Ameaça nuclear não trava sanções à Rússia

Nato, Estados Unidos e UE condenam "retórica perigosa e conduta irresponsável" de Putin. União Europeia, pela primeira vez, financia compra de armas para ajudar um país sob ataque e reforça sanções. Tentativas russas de ocupar Kiev e Kharkiv foram travadas por resistência ucraniana. Nas próximas horas pode haver negociações, na Bielorrússia, entre delegações da Rússia e da Ucrânia.
Publicado a
Atualizado a

E ao quarto dia surgiu a ameaça nuclear. "Ordeno ao ministro da Defesa e ao chefe de estado-maior que ponham a força dissuasora [nuclear] do exército russo em alerta especial de combate", disse Putin.

A explicação para esta ordem é linear: "declarações agressivas" e "medidas hostis" contra a Rússia. A frase de Vladimir Putin, na integra, revelado pela televisão russa é esta: "os países ocidentais não só estão a tomar medidas hostis contra o nosso país na esfera económica, como também altos funcionários dos principais membros da NATO fizeram declarações agressivas em relação ao nosso país".

Quase de imediato, a porta-voz da Casa Branca acusou o presidente russo de "fabricar ameaças que não existem".

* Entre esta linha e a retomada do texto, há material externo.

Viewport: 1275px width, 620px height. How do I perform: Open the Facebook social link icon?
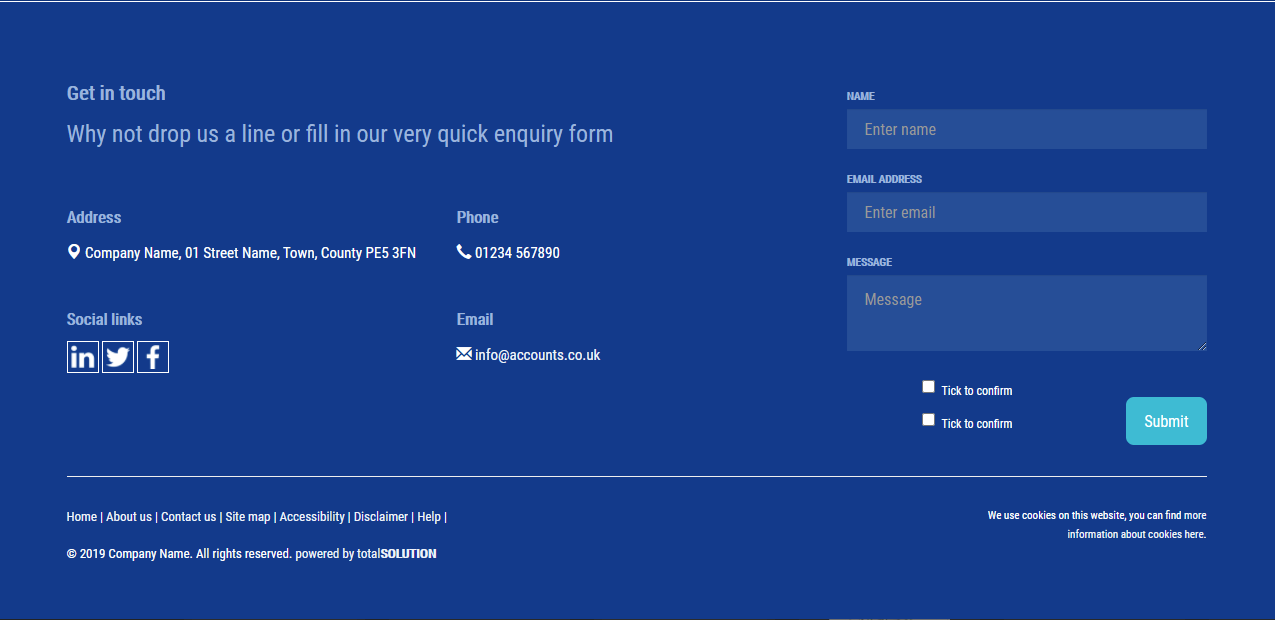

"É um padrão repetido", disse Jen Psaki, "que temos visto do Presidente Putin durante este conflito, que consiste em fabricar ameaças que não existem para justificar uma agressão contínua. Em momento algum a Rússia foi ameaçada pela NATO ou pela Ucrânia (...) Resistiremos a isto. Temos a capacidade de nos defender".

"Esta é uma retórica perigosa. É uma conduta irresponsável", disse Jens Stoltenberg, secretário-geral da NATO, à norte-americana CNN.

"Não estão apenas a ameaçar a Ucrânia, mas também os aliados da NATO e exigem", explicou, "que retiremos todas as nossas forças armadas do flanco oriental da Aliança".

Entrevistado pela BBC, Stoltenberg foi mais longe nas palavras e avisou que "a nossa mensagem é muito clara: os países da NATO defendem-se e protegem-se uns aos outros. A NATO não quer guerra com a Rússia, não estamos à procura de confrontação (...) somos uma aliança defensiva, mas que não haja mal-entendidos ou erros de cálculo sobre a nossa capacidade de defender aliados" face a possíveis ataques.

Culpas e responsabilidades da NATO? Stoltenberg recusa por completo as acusações de Moscovo: "Foi a Rússia que iniciou a guerra, que está a conduzir uma invasão militar em larga escala de uma nação soberana e pacífica, por isso não há dúvida de que a Rússia é responsável. O presidente Putin é responsável por este conflito (...) O que estamos a fazer é simplesmente ajudar a Ucrânia ajudando-os a fazer valer o seu direito à autodefesa".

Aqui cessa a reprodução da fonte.